▶ **TASK DIRECTIONS**
Repeat the lines of the material below verbatim, starting with the line that contains "Open the Werribee" and continuing through the last line of the material.

[Collected data entries]
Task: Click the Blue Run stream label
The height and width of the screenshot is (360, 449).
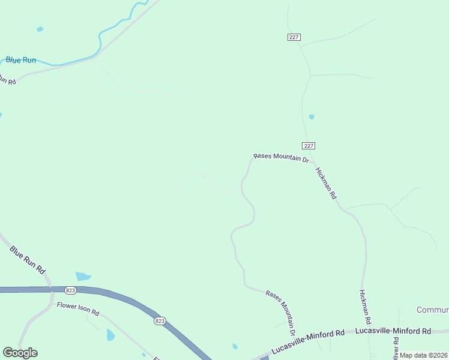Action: pyautogui.click(x=21, y=60)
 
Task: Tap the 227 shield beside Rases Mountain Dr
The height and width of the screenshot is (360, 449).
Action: pyautogui.click(x=308, y=146)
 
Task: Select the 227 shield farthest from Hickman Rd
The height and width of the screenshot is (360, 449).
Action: pyautogui.click(x=293, y=37)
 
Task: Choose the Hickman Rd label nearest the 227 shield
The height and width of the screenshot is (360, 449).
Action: pyautogui.click(x=327, y=183)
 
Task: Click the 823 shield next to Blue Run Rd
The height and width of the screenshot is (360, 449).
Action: pyautogui.click(x=71, y=290)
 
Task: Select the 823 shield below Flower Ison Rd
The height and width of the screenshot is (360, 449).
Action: pyautogui.click(x=159, y=321)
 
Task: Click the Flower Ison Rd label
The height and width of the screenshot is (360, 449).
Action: pyautogui.click(x=77, y=309)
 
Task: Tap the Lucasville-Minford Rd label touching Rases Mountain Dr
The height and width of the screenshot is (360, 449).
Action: pyautogui.click(x=307, y=340)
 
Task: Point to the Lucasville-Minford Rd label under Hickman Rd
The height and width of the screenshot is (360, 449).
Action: pyautogui.click(x=393, y=331)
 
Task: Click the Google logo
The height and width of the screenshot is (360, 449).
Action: pyautogui.click(x=20, y=353)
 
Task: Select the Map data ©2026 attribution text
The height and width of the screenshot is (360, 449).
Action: pyautogui.click(x=423, y=355)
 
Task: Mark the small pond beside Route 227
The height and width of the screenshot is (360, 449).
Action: pyautogui.click(x=311, y=116)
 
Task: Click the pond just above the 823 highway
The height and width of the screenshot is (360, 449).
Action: pyautogui.click(x=83, y=277)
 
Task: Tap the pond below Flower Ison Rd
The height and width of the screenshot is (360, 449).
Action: pyautogui.click(x=110, y=335)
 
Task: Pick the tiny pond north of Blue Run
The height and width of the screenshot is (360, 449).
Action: pyautogui.click(x=40, y=29)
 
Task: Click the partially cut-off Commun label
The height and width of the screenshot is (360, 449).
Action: pyautogui.click(x=432, y=310)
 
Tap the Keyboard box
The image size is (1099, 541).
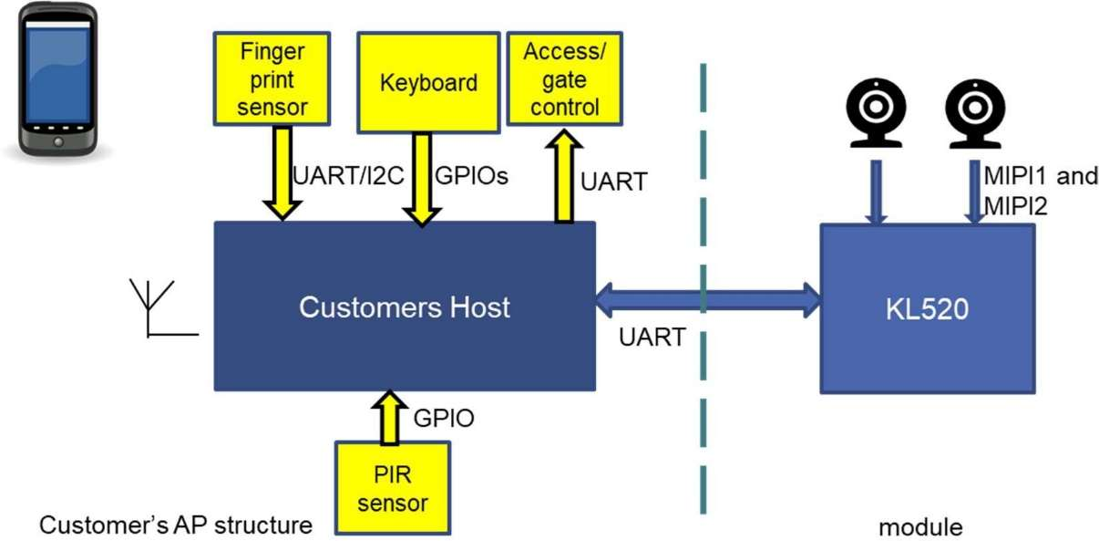coord(428,83)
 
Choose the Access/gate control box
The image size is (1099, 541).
coord(565,79)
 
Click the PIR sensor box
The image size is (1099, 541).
coord(393,488)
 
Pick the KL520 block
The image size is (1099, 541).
coord(928,309)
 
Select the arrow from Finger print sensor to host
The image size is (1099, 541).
coord(282,173)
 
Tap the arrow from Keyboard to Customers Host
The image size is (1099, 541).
coord(423,179)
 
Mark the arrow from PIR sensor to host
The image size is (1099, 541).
coord(390,417)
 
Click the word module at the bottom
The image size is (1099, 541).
coord(919,527)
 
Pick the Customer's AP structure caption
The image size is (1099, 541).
coord(175,525)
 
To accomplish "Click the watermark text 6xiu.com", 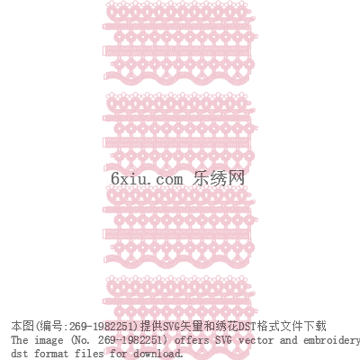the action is tap(147, 179).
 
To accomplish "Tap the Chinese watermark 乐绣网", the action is tap(219, 178).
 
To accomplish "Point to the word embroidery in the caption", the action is tap(331, 341).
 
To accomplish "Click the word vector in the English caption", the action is tap(256, 340).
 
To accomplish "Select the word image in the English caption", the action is tap(49, 341).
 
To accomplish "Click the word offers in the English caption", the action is tap(192, 340).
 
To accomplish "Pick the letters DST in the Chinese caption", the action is tap(247, 326).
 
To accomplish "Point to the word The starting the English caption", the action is tap(20, 340).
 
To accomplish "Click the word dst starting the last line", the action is tap(20, 353).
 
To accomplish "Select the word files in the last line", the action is tap(89, 353).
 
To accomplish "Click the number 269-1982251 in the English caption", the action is tap(132, 340).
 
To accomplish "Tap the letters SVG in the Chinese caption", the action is tap(172, 326).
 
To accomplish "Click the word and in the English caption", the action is tap(288, 340).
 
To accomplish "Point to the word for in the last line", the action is tap(118, 353).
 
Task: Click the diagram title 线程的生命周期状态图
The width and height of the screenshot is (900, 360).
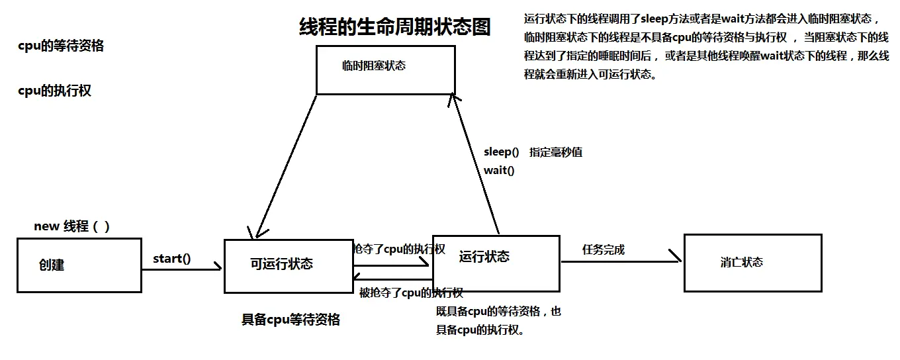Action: pyautogui.click(x=395, y=26)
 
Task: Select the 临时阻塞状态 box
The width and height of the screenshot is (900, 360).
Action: pyautogui.click(x=385, y=69)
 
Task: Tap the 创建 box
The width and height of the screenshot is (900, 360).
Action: pyautogui.click(x=79, y=265)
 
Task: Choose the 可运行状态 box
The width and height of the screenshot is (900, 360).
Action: pyautogui.click(x=288, y=265)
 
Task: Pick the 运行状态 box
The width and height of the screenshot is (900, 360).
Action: pyautogui.click(x=496, y=263)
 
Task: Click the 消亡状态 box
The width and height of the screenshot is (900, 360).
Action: pyautogui.click(x=752, y=263)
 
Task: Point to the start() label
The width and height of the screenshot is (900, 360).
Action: pyautogui.click(x=171, y=258)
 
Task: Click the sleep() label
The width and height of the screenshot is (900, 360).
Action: pyautogui.click(x=501, y=152)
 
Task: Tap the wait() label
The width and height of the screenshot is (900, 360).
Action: pyautogui.click(x=499, y=170)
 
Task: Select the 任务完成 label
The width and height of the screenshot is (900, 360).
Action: pyautogui.click(x=603, y=249)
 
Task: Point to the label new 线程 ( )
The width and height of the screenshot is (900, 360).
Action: pyautogui.click(x=71, y=226)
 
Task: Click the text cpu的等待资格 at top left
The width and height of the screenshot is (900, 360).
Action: pyautogui.click(x=61, y=46)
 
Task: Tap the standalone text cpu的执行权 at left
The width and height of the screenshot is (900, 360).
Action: pyautogui.click(x=54, y=91)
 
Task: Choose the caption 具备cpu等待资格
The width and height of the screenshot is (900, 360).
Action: pyautogui.click(x=291, y=320)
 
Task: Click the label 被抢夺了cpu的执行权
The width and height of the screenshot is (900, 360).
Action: pyautogui.click(x=410, y=292)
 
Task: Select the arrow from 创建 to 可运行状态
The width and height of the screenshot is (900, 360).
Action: pyautogui.click(x=181, y=269)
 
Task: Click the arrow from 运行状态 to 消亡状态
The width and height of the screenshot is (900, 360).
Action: pyautogui.click(x=620, y=261)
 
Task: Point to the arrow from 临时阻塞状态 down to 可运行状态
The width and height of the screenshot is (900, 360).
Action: pyautogui.click(x=285, y=165)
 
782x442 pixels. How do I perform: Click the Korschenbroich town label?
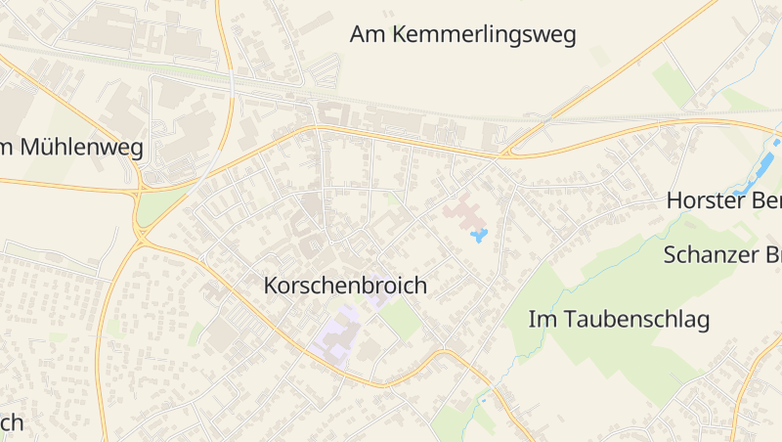click(x=345, y=286)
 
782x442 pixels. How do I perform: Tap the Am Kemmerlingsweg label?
click(x=462, y=35)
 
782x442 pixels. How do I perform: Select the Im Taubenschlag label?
click(x=619, y=319)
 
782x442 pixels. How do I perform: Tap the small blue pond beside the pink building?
click(x=478, y=236)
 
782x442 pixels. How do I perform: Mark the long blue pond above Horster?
click(x=758, y=169)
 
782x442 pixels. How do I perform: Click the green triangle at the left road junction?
click(x=156, y=205)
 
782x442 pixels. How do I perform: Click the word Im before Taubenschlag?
click(x=541, y=319)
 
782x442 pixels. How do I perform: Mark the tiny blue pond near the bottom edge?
click(x=482, y=400)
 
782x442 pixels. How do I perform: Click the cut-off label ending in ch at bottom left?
click(x=10, y=422)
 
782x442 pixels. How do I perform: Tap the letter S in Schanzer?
click(x=670, y=255)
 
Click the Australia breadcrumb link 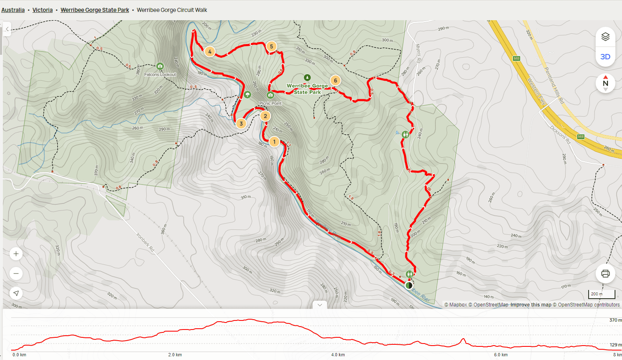[x=13, y=10]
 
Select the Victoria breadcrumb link [x=42, y=10]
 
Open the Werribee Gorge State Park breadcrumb [x=95, y=10]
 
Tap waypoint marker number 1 [x=274, y=142]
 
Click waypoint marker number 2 [x=265, y=116]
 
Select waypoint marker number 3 [x=241, y=123]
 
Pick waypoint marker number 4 [x=210, y=51]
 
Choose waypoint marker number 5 [x=271, y=47]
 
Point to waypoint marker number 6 [x=335, y=80]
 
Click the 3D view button [x=605, y=57]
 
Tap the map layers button [x=605, y=37]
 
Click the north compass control [x=605, y=83]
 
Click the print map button [x=605, y=274]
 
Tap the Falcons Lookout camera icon [x=160, y=66]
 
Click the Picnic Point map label [x=270, y=103]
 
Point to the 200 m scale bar [x=601, y=294]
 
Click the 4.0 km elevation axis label [x=338, y=355]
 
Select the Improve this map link [x=531, y=305]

▶ **THE ANSWER**
Open the Werribee Gorge State Park breadcrumb [x=95, y=10]
 
Tap waypoint marker number 1 [x=274, y=142]
 
Click waypoint marker number 2 [x=265, y=116]
 
Select waypoint marker number 3 [x=241, y=123]
 
Pick waypoint marker number 4 [x=210, y=51]
 
Choose waypoint marker number 5 [x=271, y=47]
 
Point to waypoint marker number 6 [x=335, y=80]
 
Click the 3D view button [x=605, y=57]
 
Tap the map layers button [x=605, y=37]
 
Click the north compass control [x=605, y=83]
 
Click the print map button [x=605, y=274]
 
Tap the Falcons Lookout camera icon [x=160, y=66]
 
Click the Picnic Point map label [x=270, y=103]
 
Point to the 200 m scale bar [x=601, y=294]
 
Click the 4.0 km elevation axis label [x=338, y=355]
 
Select the Improve this map link [x=531, y=305]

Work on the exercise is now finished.